Ибо Дильсберг своеобразное место. Он и расположен своеобразно и красиво. Представьте себе великолепную реку у ваших ног; представьте себе ковер ярко–зеленой травы на другом берегу; представьте себе внезапно встающий холм — не постепенно поднимающиеся отлогие склоны, а своего рода холм–сюрприз, холм от двухсот пятидесяти до трехсот футов высотой, круглый, как кубок, и конусовидный, как опрокинутый кубок, с тем же примерно соотношением между диаметром и высотой, как у глубокого, без обмана, кубка, холм сплошь одетый зеленым кустарником, — этакий статный, пригожий холм, неожиданно возникающий среди плоского однообразия окрестной зеленой равнины, видный с речных излучин, а на макушке у него едва достало места для шапки затейливой архитектуры — целое столпотворение башен, шпилей и крыш, стиснутых и зажатых в безупречно круглый опоясок крепостной стены.
По эту сторону стены вы на всем холме не найдете ни одного дома, ни даже воспоминания о доме; все строения стеснились за оградой крепостных стен, и там уже не сыскать местечка для нового строения. Это действительно законченный городок, законченный еще в незапамятные времена. Между крепостной стеной и первым кольцом домов нет ни малейшего промежутка — какое там — собственно, крепостная стена и представляет собой заднюю степу первого кольца домов, тогда как их крыши, чуть возвышаясь над стеной, образуют своего рода застрехи. Однообразное нагромождение крыш приятно нарушают господствующие надо всем башни разрушенного замка и стройные шпили церквей, так что Дильсберг напоминает издали не столько шапку, сколько королевский венец. Высокий зеленый богатырь в своей нахлобученной на брови короне являет собой действительно необыкновенную картину в свете заходящего солнца.
Мы переправились на лодке и, начав подниматься по узкой крутой тропе, сразу окунулись в чащу кустарника. Но эта чаща не радовала прохладой, так как солнце палило немилосердно и в воздухе не чувствовалось ни малейшего ветерка. Пока мы, отдуваясь, карабкались по крутому склону, нас то и дело обгоняли загорелые парни, босиком и без шапок, и реже — девушки, а время от времени и взрослые мужчины; они появлялись без предупреждения из–за кустов и, бросив на ходу «Добрый день!», так же таинственно и мгновенно пропадали в кустах. Они направлялись на тот берег, на работу. Но одно поколение местных жителей исходило эту тропу. Неизменно спускались они в долину, чтобы добыть свой хлеб, но чтобы съесть его и соснуть, неизменно возвращались наверх, в свой уютный городишко.

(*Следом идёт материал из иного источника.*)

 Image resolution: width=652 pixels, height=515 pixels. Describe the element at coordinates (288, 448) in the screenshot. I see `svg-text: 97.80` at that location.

Дильсбержцы, говорят, крепко держатся за родные места; им нравится жить в своем тихом гнезде, высоко над миром, вдали от его суеты. Все семьсот жителей в кровном родстве между собой, они уже лет полтораста, как перероднились; в сущности, это одна большая семья, и среди своих они чувствуют себя лучше, чем среди чужих, а потому предпочитают никуда не уезжать из дому. Говорят, будто Дильсберг уже сотни лет представляет собой питомник, усердно и безотказно поставляющий стране кретинов. Я, правда, не заметил там ни одного слабоумного, но капитан уверял нас, что на то есть своя причина: «Их стараются за последние годы забирать в приюты и тому подобные места; правительство решило покончить с этим рассадником кретинизма и заставить дильсбержцев жениться на стороне, — но разве их уломаешь!»